◆ Text provided ◆

Lost Command is a 1988 Filipino action film directed by Ben "M7" Yalung, written by Tony A. Calvento, and starring Ramon 'Bong' Revilla Jr., Paquito Diaz, Lala Montelibano, Jenny Lyn, Dave Brodett, Baldo Marro, Robert Talabis, Lolit Solis, King Gutierrez, E. R. Ejercito. Produced by Cine Suerte, the film was released in May 1988.

Critic Lav Diaz gave Lost Command a mildly positive review, expressing that the film largely worked as a vehicle for budding action star Revilla despite being hampered by overly poetic dialogue and incredulously bombastic action scenes. He also gave high praise to the "natural" performance of child actor Billy Crawford.

Cast

Ramon 'Bong' Revilla Jr. as Lt. Roland Briones
Paquito Diaz as Major
Lala Montelibano
Jenny Lyn
Dave Brodett
Baldo Marro
Robert Talabis
Lolit Solis
King Gutierrez
E. R. Ejercito
Edwin Reyes
Ronnie Olivar
Angel Samson
Emil Martin
Janet Bordon
Jean Garcia
Fred Montilla
Ernie Zarate
Pepito Guerrero
Violy David
Rene Yalung
Chuckie Dreyfuss
Rose Ann Gonzales
Isabel Granada
Christopher Paloma
Marichelle Hipolito
Robert Ortega
Mary Grace David
Apple Tiatco
Heidi Paloma
Brian Baylon
Barry Baylon
Billy Joe Crawford as David
Genelyn Magsaysay

Production
Actor Ronnie Ricketts, after starring in the film Target: Sparrow Unit, was originally included among the cast of Lost Command. However, due to a defamatory article he wrote for a magazine on November 20, 1987, about director Ben Yalung and writer Tony Calvento, he was dropped from the project.

◆ Dataset extract ◆

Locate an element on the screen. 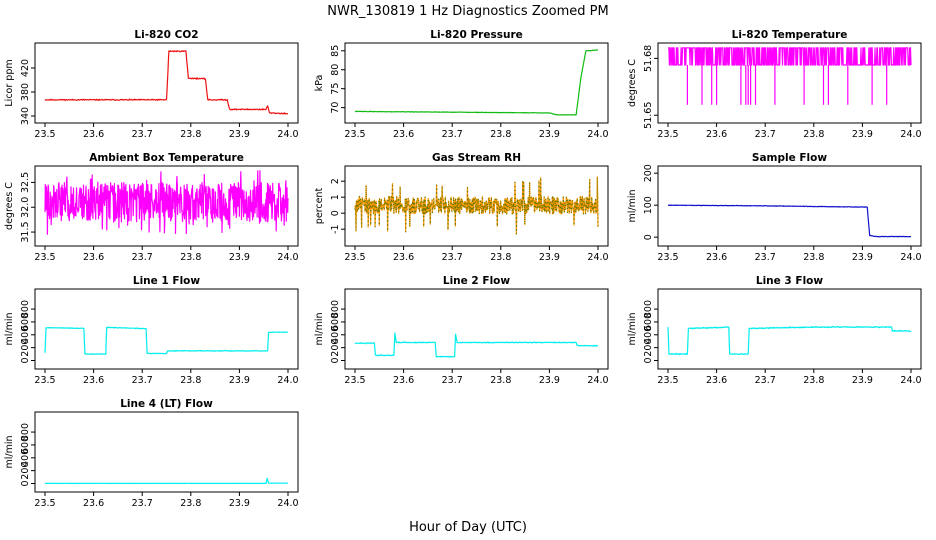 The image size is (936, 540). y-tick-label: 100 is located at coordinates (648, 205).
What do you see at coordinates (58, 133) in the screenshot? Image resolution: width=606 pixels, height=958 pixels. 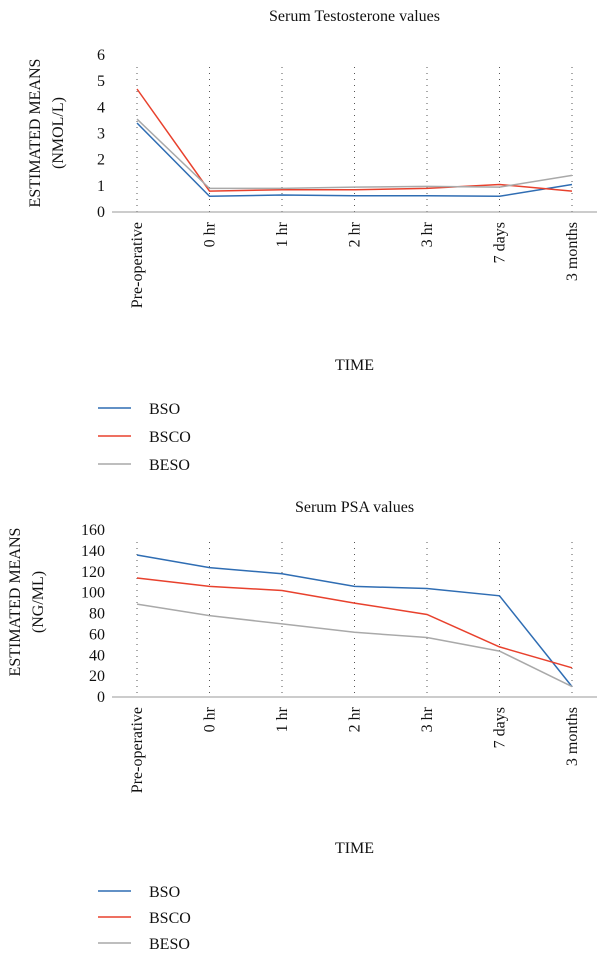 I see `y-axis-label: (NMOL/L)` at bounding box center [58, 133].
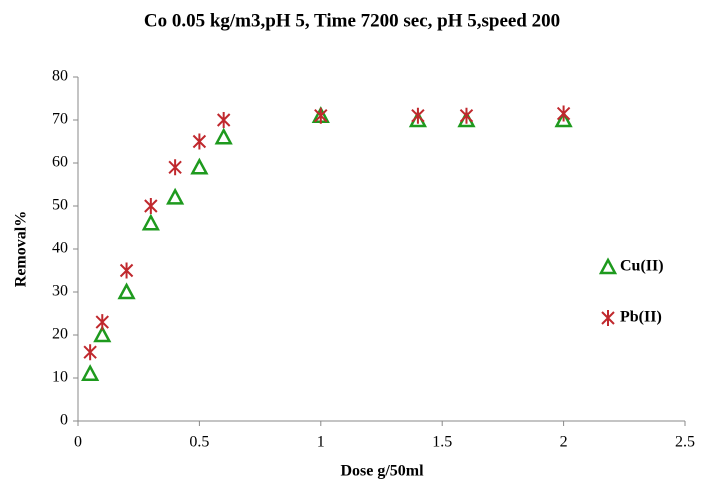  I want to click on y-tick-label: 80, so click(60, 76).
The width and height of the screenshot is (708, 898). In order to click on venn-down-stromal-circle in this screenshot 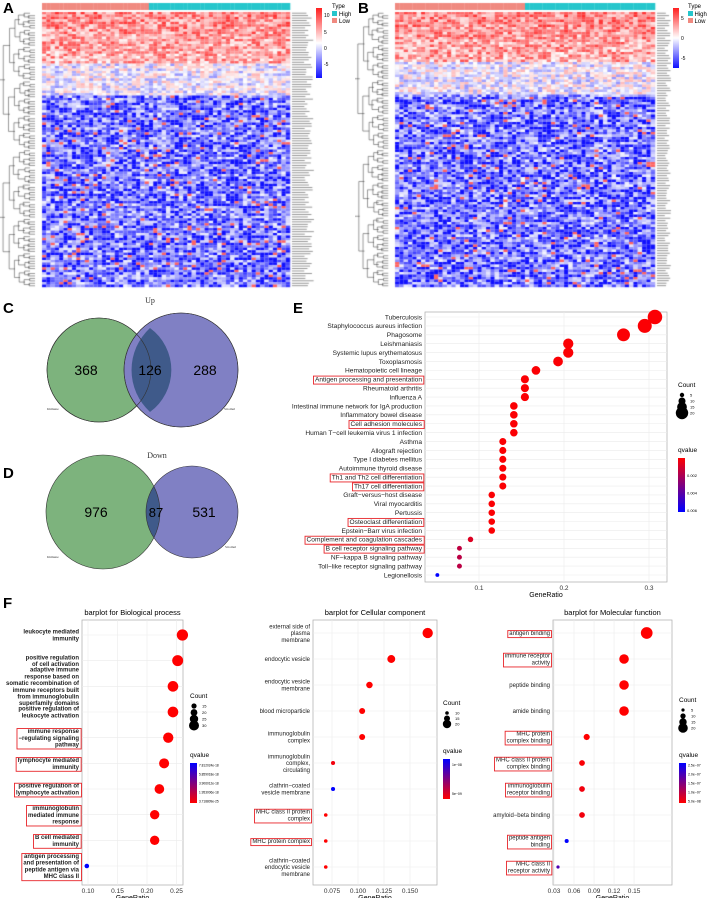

◆ Things to do ◆
1. From the Lost Command article, extract the passage starting with "Lost Command is" and going on through "in May 1988.".
2. Using the Lost Command article, say whether each statement is true, answering yes or no and quoting the exact words that decide it.
(a) The film came out in May 1988.
(b) Lav Diaz gave the film a harsh, negative review.
(c) Ronnie Ricketts stayed in the cast through the film's release.
3. Pick up the Lost Command article right after its last sentence and keep writing.
The data has nothing to do with the Lost Command article.

◆ List of answers ◆
1.
Lost Command is a 1988 Filipino action film directed by Ben "M7" Yalung, written by Tony A. Calvento, and starring Ramon 'Bong' Revilla Jr., Paquito Diaz, Lala Montelibano, Jenny Lyn, Dave Brodett, Baldo Marro, Robert Talabis, Lolit Solis, King Gutierrez, E. R. Ejercito. Produced by Cine Suerte, the film was released in May 1988.

2.
(a) Yes: "the film was released in May 1988"
(b) No: "gave Lost Command a mildly positive review"
(c) No: "he was dropped from the project"

3.
Genelyn Magsaysay, an 18-year-old actress, met Bong Revilla's father and her soon-to-be partner Ramon Revilla Sr. during production of Lost Command, and later gave birth to Bong's half-sibling Ram Revilla.

Release
Lost Command was released in May 1988.

Critical response
Lav Diaz, writing for the Manila Standard, gave the film a mildly positive review. He praised the improving acting ability of Bong Revilla, stating that the film's largest achievement is showing his maturation as an action star, while giving high acclaim to child actor Billy Crawford's performance ("He's too much of a natural"). However, Diaz criticized the film's overly poetic dialogue, sappy ending, and far-fetched action scenes, the latter for being too bombastic to be believable ("Thus, you would think that this is now a Watari or Star Wars type of film").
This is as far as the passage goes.